§ **Requests**:
1. Answer these questions from the passage on banditry in Nigeria and China.
(a) What was the estimated total bandit population in China by 1930?
(b) In what year did Mao Zedong come into power?
(c) Which practice does the passage say has been proved best in animal husbandry?
2. Summarize the passage on banditry in Nigeria and China in two sentences.
3. List every name and description the passage on banditry in Nigeria and China uses for Mao Zedong.

§ **Selected text**:
Well, now banditry is alive and deadly in Nigeria. Yet, that is not all the bad news about insecurity; here and there, the killer herdsmen have let loose, a river of blood. China was once plagued by an army of bandits. Reading up on this infestation, I came across this: “Marauding was one of the most common peasant reactions to oppression and hardship. In early Republican China, the growth of warlord armies during the Warlord era was also accompanied by a dramatic increase in bandit activity exploiting the lawlessness. By 1930, the total bandit population was estimated to be 20 million”. But that was before Mao Zedong, also known as Chairman Mao, the Chinese communist revolutionary and the undisputed founding father of the People’s Republic of China, came into power in 1949. Will Nigeria’s history and trajectory change simply Buhari became President? Some will tell you that the issue of the killer herdsmen did not become problematic until Buhari became President, but that is not what I have in mind; here, I am asking about Buhari’s ability to usher in a new Nigeria – devoid of killer herdsmen, who appear to cling to yesterday, spitting on tomorrow, by insisting on taking their herds of cattle to forage for foliage and grass across the land while elsewhere ranching has been proved to be the best practice in animal husbandry.

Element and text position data
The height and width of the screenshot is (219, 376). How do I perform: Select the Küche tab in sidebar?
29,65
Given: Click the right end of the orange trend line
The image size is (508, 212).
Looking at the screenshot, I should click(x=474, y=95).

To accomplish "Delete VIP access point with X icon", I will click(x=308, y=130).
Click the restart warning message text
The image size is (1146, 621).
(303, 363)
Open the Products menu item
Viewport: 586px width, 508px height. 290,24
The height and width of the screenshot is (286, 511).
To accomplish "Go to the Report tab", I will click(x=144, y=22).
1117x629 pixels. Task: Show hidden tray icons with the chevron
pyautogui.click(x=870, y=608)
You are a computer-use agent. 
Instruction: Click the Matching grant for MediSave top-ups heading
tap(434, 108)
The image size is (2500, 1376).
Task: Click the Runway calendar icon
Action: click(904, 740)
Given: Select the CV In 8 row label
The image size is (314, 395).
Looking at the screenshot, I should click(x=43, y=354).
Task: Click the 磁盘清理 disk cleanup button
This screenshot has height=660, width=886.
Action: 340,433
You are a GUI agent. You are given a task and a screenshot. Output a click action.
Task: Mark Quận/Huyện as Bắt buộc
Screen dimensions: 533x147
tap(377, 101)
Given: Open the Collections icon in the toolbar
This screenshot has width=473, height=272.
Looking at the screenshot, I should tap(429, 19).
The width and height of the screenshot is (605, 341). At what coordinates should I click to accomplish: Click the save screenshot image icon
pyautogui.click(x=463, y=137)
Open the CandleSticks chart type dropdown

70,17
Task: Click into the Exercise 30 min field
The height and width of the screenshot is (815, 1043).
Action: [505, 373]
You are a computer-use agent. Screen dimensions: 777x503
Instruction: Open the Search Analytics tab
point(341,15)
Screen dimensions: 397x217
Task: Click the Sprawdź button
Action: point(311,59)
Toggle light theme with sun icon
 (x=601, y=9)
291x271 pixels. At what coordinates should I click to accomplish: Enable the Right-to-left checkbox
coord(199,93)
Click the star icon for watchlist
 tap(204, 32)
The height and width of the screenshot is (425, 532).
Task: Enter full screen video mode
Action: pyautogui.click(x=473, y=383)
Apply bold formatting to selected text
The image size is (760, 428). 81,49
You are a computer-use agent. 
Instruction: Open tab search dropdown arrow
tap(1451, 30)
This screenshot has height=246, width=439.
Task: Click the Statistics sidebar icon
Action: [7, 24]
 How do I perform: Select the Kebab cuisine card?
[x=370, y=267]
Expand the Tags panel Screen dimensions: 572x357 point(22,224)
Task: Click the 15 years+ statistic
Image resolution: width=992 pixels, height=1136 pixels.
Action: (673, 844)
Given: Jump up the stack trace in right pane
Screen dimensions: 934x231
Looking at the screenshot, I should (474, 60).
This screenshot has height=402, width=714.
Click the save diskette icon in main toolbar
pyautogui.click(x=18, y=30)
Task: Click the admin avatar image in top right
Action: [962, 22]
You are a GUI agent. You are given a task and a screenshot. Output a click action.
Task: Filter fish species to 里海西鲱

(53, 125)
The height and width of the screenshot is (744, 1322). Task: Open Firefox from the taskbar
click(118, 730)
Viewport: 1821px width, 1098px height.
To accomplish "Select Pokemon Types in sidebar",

§ **Per-task answers**:
1.
(a) 20 million
(b) 1949
(c) Ranching

2. Nigeria faces deadly banditry and killer herdsmen, much as early Republican China once had an estimated 20 million bandits before Mao Zedong came to power in 1949. The passage asks whether Buhari can usher in a new Nigeria free of killer herdsmen, who keep moving cattle across the land even though ranching has been proved the best practice.

3.
- Mao Zedong
- Chairman Mao
- the Chinese communist revolutionary
- the undisputed founding father of the People's Republic of China